**PROMPT 1**
Set down the passage about Dariush Borbor word for word, everything from "Iranian-French architect and" down to "is the director.".
**PROMPT 2**
Resume the passage about Dariush Borbor, writing on from its final sentence.

**SELECTED TEXT**
Iranian-French architect and urban planner

Dariush Borbor (داریوش بوربور, born April 28, 1934), is an Iranian-French architect, urban planner, designer, sculptor, painter, researcher, and writer. In 1963, Borbor established his own firm under the name of Borbor Consulting Architects, Engineers, City Planners. In 1976, he set up Sphere Iran, a consortium of four specialist consulting firms, and proposed a comprehensive national environmental master plan for Iran. In 1992, he created the Research Institute and Library of Iranian Studies (RILIS) where he is the director.

**STUDY MATERIAL**
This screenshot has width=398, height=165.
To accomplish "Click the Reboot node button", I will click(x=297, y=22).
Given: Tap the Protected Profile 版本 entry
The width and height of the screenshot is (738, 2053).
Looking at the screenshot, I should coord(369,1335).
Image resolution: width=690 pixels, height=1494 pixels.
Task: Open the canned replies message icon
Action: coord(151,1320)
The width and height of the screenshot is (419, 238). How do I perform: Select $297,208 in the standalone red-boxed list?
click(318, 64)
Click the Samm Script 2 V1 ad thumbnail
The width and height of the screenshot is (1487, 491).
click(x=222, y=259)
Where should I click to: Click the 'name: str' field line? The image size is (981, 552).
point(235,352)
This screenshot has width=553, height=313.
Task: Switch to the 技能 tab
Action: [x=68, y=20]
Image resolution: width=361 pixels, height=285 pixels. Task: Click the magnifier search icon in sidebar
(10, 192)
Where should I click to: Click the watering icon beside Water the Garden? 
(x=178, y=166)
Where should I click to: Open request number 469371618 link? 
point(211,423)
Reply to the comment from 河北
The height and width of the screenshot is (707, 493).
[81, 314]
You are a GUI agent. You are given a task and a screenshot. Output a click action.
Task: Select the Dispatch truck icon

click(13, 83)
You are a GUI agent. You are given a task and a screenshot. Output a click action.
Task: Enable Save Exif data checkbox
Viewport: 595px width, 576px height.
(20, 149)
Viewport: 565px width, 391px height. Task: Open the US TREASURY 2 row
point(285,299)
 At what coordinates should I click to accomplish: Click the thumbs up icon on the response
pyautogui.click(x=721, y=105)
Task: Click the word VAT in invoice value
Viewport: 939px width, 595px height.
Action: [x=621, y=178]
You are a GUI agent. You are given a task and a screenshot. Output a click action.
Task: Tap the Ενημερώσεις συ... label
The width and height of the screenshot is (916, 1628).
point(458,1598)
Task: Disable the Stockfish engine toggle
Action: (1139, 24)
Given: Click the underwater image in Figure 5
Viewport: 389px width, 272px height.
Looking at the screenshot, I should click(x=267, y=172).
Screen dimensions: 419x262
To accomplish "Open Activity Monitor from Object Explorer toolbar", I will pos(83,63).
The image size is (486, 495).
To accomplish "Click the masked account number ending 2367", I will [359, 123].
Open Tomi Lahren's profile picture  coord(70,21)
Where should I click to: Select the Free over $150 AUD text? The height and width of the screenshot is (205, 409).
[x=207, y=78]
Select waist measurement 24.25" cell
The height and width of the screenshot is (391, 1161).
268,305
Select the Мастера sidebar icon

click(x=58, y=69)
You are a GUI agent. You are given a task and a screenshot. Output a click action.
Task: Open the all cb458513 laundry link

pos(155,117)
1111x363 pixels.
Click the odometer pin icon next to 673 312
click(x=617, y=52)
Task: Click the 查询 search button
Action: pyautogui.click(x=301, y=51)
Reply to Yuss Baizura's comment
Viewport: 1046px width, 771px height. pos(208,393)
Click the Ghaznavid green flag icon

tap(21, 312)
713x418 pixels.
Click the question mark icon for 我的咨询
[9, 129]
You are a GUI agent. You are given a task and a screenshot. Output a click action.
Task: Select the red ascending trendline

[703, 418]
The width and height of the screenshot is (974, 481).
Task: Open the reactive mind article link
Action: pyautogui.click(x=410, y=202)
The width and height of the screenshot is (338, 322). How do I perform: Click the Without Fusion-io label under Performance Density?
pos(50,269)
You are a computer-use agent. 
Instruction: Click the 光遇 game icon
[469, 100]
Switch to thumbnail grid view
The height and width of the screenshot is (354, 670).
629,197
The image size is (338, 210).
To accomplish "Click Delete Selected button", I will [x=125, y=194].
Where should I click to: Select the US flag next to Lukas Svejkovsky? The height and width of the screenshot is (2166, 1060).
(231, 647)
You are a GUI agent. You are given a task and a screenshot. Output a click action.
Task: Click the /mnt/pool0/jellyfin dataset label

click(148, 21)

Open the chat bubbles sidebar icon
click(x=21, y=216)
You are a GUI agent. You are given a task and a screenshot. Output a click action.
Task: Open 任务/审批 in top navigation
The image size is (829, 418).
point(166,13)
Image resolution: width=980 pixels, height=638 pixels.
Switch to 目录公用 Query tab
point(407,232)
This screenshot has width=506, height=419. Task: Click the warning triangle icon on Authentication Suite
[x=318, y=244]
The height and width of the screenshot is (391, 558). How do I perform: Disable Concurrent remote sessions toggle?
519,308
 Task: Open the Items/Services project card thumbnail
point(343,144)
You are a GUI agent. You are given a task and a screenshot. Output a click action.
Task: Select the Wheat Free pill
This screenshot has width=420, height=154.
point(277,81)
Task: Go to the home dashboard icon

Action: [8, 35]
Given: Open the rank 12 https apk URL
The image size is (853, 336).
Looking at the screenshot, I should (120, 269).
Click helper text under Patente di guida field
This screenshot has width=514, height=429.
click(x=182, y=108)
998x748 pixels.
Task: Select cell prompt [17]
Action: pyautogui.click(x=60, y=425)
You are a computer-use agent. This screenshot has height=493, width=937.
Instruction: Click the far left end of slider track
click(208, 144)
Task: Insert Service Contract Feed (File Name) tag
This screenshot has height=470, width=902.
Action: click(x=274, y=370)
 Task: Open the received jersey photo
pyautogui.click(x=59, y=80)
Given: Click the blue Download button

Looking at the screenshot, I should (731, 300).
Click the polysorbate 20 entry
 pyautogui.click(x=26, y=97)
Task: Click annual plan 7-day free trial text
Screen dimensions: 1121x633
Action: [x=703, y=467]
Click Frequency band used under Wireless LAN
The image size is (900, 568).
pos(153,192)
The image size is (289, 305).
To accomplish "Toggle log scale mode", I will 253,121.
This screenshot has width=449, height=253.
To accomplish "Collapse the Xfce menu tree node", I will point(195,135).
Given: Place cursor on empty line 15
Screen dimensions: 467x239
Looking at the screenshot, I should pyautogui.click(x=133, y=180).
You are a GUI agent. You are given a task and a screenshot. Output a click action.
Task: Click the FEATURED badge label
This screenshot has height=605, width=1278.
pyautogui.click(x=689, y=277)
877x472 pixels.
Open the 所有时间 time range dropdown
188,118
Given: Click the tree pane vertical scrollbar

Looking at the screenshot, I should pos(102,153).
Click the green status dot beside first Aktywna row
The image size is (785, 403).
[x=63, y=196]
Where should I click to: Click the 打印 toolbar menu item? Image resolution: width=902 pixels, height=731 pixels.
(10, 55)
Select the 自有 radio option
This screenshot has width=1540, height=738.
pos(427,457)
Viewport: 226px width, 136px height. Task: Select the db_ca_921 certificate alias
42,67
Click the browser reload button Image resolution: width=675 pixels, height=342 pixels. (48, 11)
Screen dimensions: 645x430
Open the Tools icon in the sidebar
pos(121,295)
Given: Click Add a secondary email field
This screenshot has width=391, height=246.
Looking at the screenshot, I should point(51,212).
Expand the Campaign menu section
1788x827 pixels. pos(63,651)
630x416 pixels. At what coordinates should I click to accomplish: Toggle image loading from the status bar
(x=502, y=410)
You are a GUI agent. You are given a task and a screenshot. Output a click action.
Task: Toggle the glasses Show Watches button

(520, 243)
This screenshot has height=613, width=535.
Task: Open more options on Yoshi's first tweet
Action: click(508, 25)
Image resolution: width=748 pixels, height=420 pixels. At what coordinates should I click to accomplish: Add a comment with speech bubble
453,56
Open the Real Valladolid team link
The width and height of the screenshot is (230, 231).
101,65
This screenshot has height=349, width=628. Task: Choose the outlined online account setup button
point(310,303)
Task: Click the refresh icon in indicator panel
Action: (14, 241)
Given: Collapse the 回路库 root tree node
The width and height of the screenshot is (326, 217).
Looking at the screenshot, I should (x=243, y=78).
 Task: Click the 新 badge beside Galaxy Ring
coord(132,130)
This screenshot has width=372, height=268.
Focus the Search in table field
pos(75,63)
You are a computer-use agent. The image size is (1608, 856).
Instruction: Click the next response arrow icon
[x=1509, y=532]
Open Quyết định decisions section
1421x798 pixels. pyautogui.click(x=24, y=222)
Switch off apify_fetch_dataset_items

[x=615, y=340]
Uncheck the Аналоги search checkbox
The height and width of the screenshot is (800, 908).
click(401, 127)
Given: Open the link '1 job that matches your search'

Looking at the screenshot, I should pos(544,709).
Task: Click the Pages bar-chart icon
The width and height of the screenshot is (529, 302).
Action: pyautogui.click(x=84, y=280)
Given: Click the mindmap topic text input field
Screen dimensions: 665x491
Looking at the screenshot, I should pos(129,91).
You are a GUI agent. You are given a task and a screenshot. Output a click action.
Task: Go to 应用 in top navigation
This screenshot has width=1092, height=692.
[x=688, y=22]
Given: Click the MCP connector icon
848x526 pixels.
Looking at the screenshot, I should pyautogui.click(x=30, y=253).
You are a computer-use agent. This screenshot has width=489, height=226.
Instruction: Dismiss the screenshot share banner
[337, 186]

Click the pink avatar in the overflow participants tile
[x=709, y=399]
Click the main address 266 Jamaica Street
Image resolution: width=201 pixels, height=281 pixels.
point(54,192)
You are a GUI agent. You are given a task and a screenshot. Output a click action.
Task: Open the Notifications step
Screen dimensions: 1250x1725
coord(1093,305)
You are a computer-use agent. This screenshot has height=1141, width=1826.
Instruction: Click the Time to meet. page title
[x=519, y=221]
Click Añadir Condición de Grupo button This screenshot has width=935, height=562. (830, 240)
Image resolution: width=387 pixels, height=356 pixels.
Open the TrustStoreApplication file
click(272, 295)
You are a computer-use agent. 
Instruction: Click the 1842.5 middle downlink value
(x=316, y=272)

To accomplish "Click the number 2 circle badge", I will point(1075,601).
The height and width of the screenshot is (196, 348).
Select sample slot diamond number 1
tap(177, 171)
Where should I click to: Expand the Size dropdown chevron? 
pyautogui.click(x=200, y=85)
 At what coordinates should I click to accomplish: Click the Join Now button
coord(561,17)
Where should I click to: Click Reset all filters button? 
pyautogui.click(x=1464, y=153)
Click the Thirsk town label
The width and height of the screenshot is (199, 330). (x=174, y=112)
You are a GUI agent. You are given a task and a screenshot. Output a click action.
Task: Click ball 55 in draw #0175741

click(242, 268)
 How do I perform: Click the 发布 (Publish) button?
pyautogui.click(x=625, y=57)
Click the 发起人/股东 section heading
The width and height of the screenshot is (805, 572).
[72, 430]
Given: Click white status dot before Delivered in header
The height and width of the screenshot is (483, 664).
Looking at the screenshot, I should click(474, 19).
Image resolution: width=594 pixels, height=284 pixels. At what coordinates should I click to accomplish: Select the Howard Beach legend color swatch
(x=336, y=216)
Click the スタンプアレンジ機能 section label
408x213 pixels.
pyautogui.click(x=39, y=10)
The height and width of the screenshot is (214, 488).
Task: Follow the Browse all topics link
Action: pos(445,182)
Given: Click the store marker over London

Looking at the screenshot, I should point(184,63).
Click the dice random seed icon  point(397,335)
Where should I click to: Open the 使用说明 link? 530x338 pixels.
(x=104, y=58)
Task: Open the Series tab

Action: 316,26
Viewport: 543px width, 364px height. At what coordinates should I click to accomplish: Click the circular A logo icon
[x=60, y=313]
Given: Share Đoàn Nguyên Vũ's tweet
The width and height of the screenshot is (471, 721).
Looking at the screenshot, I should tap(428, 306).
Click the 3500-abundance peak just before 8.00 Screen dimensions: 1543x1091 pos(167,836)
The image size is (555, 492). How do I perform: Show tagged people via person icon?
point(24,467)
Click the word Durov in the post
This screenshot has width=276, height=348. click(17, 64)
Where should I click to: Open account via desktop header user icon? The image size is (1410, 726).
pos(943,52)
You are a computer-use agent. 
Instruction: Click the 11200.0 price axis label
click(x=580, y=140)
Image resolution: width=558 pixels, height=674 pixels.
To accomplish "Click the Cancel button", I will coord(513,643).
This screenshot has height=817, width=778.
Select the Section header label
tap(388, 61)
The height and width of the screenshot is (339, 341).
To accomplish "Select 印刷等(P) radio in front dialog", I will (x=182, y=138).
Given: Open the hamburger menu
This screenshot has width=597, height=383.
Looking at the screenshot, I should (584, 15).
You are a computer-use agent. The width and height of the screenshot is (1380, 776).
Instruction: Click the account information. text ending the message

**EXERCISE RESPONSE 1**
Iranian-French architect and urban planner

Dariush Borbor (داریوش بوربور, born April 28, 1934), is an Iranian-French architect, urban planner, designer, sculptor, painter, researcher, and writer. In 1963, Borbor established his own firm under the name of Borbor Consulting Architects, Engineers, City Planners. In 1976, he set up Sphere Iran, a consortium of four specialist consulting firms, and proposed a comprehensive national environmental master plan for Iran. In 1992, he created the Research Institute and Library of Iranian Studies (RILIS) where he is the director.

**EXERCISE RESPONSE 2**
Borbor is a respected contributor to modern architecture and Iranian studies. He has been described as one of the avant-garde architects of the modern movement, a pioneer of modern urban planning in Iran, named by some as "father of modern urban planning", and a key figure in the promotion and creation of the High Urban Planning Council (1966, شورای عالی شهرسازی). He was described by Swiss architectural critic Anthony Krafft as "one of the most innovative architects who is perhaps on the way of creating a Persian architectural style of the 20th century". French architectural critic Michel Ragon defined him as "the architect in search of a modern Iranian architectural style". He has won many competitions and received several international prizes and awards, including the Gold Mercury International from Italy, 50 Outstanding Architects of the World from the Second Belgrade Triennial of World Architecture, and the Pahlavi Royal Award.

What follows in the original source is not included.